(Stored records)
◆ ◆ ◆ ◆ ◆

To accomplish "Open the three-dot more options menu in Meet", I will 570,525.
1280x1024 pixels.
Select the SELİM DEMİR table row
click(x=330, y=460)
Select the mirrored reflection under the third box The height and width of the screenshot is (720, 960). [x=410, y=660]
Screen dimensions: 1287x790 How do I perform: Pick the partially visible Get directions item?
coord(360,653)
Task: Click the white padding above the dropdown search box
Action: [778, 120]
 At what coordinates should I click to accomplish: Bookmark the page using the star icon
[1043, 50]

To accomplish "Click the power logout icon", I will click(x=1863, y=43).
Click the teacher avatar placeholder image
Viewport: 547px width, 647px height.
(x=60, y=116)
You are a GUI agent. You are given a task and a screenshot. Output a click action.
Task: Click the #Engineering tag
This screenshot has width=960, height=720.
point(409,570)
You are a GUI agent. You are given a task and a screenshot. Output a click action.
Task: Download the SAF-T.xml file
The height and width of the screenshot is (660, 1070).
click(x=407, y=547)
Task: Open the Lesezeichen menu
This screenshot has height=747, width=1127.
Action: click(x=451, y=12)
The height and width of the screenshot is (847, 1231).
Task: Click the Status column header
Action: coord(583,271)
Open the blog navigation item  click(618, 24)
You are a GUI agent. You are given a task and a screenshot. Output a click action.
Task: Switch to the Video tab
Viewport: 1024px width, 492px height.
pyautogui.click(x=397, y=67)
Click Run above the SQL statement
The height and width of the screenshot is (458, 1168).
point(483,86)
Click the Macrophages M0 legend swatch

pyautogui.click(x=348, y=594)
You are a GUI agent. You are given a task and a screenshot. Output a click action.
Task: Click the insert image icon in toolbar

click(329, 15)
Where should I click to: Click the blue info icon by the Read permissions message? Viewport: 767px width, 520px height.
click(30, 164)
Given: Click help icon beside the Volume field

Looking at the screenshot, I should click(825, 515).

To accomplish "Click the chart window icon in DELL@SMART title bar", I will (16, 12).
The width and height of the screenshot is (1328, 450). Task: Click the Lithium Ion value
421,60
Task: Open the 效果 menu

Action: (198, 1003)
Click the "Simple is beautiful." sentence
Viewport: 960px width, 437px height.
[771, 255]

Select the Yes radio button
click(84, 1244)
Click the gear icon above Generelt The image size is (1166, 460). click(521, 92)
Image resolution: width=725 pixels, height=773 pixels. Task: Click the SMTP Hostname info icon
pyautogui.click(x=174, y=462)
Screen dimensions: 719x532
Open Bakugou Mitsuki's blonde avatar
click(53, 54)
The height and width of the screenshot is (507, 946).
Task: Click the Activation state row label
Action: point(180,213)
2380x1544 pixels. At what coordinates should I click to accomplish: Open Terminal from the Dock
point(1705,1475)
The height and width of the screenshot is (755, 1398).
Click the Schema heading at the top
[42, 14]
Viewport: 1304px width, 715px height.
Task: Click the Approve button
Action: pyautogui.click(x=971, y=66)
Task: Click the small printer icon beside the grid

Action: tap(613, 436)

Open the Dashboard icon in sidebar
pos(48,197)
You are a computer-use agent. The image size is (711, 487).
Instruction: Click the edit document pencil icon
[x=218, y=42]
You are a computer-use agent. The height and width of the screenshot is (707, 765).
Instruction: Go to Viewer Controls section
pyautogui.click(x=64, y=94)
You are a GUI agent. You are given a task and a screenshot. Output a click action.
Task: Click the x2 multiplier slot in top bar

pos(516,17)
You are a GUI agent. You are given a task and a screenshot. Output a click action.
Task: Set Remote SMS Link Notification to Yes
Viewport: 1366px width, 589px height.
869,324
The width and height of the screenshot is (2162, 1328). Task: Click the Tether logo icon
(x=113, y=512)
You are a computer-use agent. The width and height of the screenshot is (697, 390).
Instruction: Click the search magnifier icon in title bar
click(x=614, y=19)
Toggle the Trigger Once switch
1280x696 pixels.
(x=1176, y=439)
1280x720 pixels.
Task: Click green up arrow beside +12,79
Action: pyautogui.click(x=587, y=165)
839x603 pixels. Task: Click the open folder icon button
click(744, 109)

◆ ◆ ◆ ◆ ◆

Work task
Send back each record exactly, and include them all.

Solution to this task
To accomplish "Open the three-dot more options menu in Meet", I will 570,525.
1280x1024 pixels.
Select the SELİM DEMİR table row
click(x=330, y=460)
Select the mirrored reflection under the third box The height and width of the screenshot is (720, 960). [x=410, y=660]
Screen dimensions: 1287x790 How do I perform: Pick the partially visible Get directions item?
coord(360,653)
Task: Click the white padding above the dropdown search box
Action: [778, 120]
 At what coordinates should I click to accomplish: Bookmark the page using the star icon
[1043, 50]

To accomplish "Click the power logout icon", I will click(x=1863, y=43).
Click the teacher avatar placeholder image
Viewport: 547px width, 647px height.
(x=60, y=116)
You are a GUI agent. You are given a task and a screenshot. Output a click action.
Task: Click the #Engineering tag
This screenshot has width=960, height=720.
point(409,570)
You are a GUI agent. You are given a task and a screenshot. Output a click action.
Task: Download the SAF-T.xml file
The height and width of the screenshot is (660, 1070).
click(x=407, y=547)
Task: Open the Lesezeichen menu
This screenshot has height=747, width=1127.
Action: click(x=451, y=12)
The height and width of the screenshot is (847, 1231).
Task: Click the Status column header
Action: coord(583,271)
Open the blog navigation item  click(618, 24)
You are a GUI agent. You are given a task and a screenshot. Output a click action.
Task: Switch to the Video tab
Viewport: 1024px width, 492px height.
pyautogui.click(x=397, y=67)
Click Run above the SQL statement
The height and width of the screenshot is (458, 1168).
point(483,86)
Click the Macrophages M0 legend swatch

pyautogui.click(x=348, y=594)
You are a GUI agent. You are given a task and a screenshot. Output a click action.
Task: Click the insert image icon in toolbar

click(329, 15)
Where should I click to: Click the blue info icon by the Read permissions message? Viewport: 767px width, 520px height.
click(30, 164)
Given: Click help icon beside the Volume field

Looking at the screenshot, I should click(825, 515).

To accomplish "Click the chart window icon in DELL@SMART title bar", I will (16, 12).
The width and height of the screenshot is (1328, 450). Task: Click the Lithium Ion value
421,60
Task: Open the 效果 menu

Action: (198, 1003)
Click the "Simple is beautiful." sentence
Viewport: 960px width, 437px height.
[771, 255]

Select the Yes radio button
click(84, 1244)
Click the gear icon above Generelt The image size is (1166, 460). click(521, 92)
Image resolution: width=725 pixels, height=773 pixels. Task: Click the SMTP Hostname info icon
pyautogui.click(x=174, y=462)
Screen dimensions: 719x532
Open Bakugou Mitsuki's blonde avatar
click(53, 54)
The height and width of the screenshot is (507, 946).
Task: Click the Activation state row label
Action: point(180,213)
2380x1544 pixels. At what coordinates should I click to accomplish: Open Terminal from the Dock
point(1705,1475)
The height and width of the screenshot is (755, 1398).
Click the Schema heading at the top
[42, 14]
Viewport: 1304px width, 715px height.
Task: Click the Approve button
Action: pyautogui.click(x=971, y=66)
Task: Click the small printer icon beside the grid

Action: tap(613, 436)

Open the Dashboard icon in sidebar
pos(48,197)
You are a computer-use agent. The image size is (711, 487).
Instruction: Click the edit document pencil icon
[x=218, y=42]
You are a computer-use agent. The height and width of the screenshot is (707, 765).
Instruction: Go to Viewer Controls section
pyautogui.click(x=64, y=94)
You are a GUI agent. You are given a task and a screenshot. Output a click action.
Task: Click the x2 multiplier slot in top bar

pos(516,17)
You are a GUI agent. You are given a task and a screenshot. Output a click action.
Task: Set Remote SMS Link Notification to Yes
Viewport: 1366px width, 589px height.
869,324
The width and height of the screenshot is (2162, 1328). Task: Click the Tether logo icon
(x=113, y=512)
You are a computer-use agent. The width and height of the screenshot is (697, 390).
Instruction: Click the search magnifier icon in title bar
click(x=614, y=19)
Toggle the Trigger Once switch
1280x696 pixels.
(x=1176, y=439)
1280x720 pixels.
Task: Click green up arrow beside +12,79
Action: pyautogui.click(x=587, y=165)
839x603 pixels. Task: Click the open folder icon button
click(744, 109)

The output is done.